Y sobretodo, intentó siempre hacer algo diferente a lo que sus oponentes esperaban de él. Tenía claro que los cambios empezaban por él mismo: Cambiando él, cambiaba la situación.




Fuente: "Rubicón, auge y caída de la República Romana", Holland, T. 2003
Foto: "César atraviesa el Rubicón" s. XV http://www.artehistoria.jcyl.es/granbat/obras/28294.htm

martes, 6 de marzo de 2012

Improvisaciones

En Prevención de Riesgos Laborales se dice que hay dos maneras de entender la seguridad en el trabajo y por ende, dos maneras de trabajar la (posible) aparición de accidentes: la manera preventiva y la manera correctiva.

Si aplicas la manera Correctiva, significa que no adoptas medidas importantes para evitar los accidentes antes que ocurran: toda tu energía se destina a reaccionar, a poner parches para corregir errores. Te dedicas a actuar sólo cuando ya hay algo contra qué reaccionar. Esto puede ser cuando el accidente ya ha ocurrido o cuando el riesgo es tan grave y tan inminente que no te queda otra para evitar la catástrofe.

Por el contrario, existe una manera Preventiva de actuar. Quienes la eligen, eliminan riesgos antes que empiecen a causar problemas serios, observan, hacen pequeños cambios y van valorando resultados. En vez de pre-ocuparse, se ocupan. Siempre habrá imprevistos, pero el esfuerzo para amoldarse a éstos no será tan urgente, no les cogerá con el paso tan cambiado, estarán más preparados. Ya han anticipado y aceptado  que determinadas circunstancias pueden dar lugar a determinados riesgos.
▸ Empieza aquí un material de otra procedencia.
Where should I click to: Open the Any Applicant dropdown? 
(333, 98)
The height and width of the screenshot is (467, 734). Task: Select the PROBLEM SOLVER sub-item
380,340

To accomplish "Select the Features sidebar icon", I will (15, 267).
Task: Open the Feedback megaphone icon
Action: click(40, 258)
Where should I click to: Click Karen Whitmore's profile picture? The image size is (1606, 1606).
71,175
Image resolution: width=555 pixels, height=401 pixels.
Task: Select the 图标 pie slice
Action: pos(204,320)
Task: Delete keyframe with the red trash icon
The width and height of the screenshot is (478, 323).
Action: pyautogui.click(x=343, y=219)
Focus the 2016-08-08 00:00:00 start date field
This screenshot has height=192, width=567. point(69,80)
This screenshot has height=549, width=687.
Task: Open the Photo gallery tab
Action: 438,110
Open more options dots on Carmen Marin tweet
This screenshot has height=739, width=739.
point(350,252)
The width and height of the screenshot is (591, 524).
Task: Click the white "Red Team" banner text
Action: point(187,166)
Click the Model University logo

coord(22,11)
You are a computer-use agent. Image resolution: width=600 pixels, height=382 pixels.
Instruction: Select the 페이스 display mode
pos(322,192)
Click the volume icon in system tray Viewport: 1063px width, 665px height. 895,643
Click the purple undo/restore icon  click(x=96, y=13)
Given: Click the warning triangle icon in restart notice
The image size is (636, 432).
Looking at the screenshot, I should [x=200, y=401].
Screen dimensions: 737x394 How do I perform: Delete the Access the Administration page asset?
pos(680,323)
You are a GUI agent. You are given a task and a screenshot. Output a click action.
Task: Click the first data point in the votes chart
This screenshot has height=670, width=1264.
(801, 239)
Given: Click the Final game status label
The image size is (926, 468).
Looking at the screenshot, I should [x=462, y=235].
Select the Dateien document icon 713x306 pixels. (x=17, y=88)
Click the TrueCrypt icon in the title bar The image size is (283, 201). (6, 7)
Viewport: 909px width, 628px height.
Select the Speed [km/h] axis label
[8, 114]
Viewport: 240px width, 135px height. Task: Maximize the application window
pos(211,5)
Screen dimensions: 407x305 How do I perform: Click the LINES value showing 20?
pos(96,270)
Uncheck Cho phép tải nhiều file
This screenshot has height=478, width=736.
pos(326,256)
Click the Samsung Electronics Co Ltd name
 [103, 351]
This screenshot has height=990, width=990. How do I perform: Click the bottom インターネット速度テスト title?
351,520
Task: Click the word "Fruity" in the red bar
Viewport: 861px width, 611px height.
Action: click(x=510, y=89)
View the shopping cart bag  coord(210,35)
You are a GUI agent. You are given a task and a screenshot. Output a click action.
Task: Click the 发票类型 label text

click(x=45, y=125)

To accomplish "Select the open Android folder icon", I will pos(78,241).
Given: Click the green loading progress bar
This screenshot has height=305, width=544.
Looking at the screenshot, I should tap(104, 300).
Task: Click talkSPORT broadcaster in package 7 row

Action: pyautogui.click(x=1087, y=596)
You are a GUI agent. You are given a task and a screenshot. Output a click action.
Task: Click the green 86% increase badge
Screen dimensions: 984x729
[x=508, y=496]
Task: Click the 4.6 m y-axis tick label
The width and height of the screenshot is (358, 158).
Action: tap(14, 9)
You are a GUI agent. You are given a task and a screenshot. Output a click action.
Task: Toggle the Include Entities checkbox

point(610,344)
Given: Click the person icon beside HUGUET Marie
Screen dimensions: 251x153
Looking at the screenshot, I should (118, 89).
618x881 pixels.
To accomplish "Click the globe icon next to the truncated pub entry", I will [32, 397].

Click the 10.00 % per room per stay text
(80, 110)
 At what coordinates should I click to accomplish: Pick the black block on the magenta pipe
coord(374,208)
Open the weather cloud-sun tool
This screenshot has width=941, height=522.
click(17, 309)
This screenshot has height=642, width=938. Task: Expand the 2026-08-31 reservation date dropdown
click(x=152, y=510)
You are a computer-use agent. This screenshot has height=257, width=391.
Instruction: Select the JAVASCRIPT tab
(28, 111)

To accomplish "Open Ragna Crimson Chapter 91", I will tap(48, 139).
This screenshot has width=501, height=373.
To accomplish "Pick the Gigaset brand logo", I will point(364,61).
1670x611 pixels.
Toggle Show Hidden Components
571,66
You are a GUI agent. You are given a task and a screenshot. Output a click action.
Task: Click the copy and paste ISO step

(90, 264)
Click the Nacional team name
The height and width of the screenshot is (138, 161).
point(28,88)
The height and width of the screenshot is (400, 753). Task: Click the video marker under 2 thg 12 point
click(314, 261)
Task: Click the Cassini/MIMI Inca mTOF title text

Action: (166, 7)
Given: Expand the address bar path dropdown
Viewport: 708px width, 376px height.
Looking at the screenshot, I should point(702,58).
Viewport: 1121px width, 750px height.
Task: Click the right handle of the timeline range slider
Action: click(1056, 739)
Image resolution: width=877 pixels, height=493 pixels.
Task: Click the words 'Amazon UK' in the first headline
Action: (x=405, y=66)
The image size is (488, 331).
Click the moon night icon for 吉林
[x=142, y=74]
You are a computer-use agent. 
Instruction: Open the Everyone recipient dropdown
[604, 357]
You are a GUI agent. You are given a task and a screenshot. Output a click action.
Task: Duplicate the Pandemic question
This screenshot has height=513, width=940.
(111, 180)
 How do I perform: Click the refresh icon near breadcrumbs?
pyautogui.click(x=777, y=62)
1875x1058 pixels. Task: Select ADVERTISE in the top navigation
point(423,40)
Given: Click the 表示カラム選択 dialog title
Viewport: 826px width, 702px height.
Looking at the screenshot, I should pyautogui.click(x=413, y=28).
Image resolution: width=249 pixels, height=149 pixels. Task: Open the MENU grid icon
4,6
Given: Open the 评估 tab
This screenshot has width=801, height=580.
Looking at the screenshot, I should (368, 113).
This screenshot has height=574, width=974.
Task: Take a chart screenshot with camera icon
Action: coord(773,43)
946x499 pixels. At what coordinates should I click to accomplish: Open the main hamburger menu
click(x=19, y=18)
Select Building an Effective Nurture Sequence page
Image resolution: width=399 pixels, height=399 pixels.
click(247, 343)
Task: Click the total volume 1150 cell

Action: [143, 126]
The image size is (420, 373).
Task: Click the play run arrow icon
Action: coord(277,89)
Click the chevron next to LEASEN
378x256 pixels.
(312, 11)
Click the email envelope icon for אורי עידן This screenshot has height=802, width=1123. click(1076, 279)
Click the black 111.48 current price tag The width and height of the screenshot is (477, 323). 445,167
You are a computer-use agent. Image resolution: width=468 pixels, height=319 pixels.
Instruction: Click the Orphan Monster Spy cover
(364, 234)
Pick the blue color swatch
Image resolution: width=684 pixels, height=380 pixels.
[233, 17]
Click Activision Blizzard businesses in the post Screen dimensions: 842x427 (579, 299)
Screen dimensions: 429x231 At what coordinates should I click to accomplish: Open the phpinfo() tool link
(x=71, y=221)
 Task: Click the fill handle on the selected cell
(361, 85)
Quienes defienden una manera más Correctiva de trabajar, dicen que es "muy caro" mantener un esfuerzo tan constante. Sobre todo, porque es muy costoso estar siempre previniendo algo que "no se sabe si pasará algun día". No planifican, no preveen. Esperan a actuar sólo cuando sea necesario y para solucionarlo todo rápidamente. A corto plazo.

Sin embargo, los que trabajan de manera más Preventiva, están convencidos que su esfuerzo vale la pena y lo explican de maner muy sencilla: "a largo plazo, es más costoso pagar accidentes y consecuencias que intentar mantener las condiciones para que éstos sean menores o no ocurran".

No sólo elegimos trabajar "a corto plazo" sólo en las empresas, sino también con muchos otros ámbitos, como el Emocional: queremos ver los resultados de los esfuerzos que hacemos de manera inmediata. Queremos que la dieta "milagro" nos quite 20 kilos de sobrepeso sin pasar hambre, que nuestra pareja esté "ahí" cuando la necesitamos y bajo cualquier circunstancia sin haber cuidado la relación, que nuestros hijos no defrauden los esfuerzos que en ellos hemos dedicado, ser capaces de soportar todo el estrés que se nos eche encima sin pestañear...

En muchas ocasiones sólo queremos hacer "inversión" cuando "realmente se necesita", como es un momento de crisis personal (de pareja/ familiar/ laboral). ¿Es realmente más barato?

¿Nos creemos el mensaje que dicen los médiums por la tele: "pide y se te dará"?

¿O elegimos Ocuparnos? ¿Y hacer Prevención?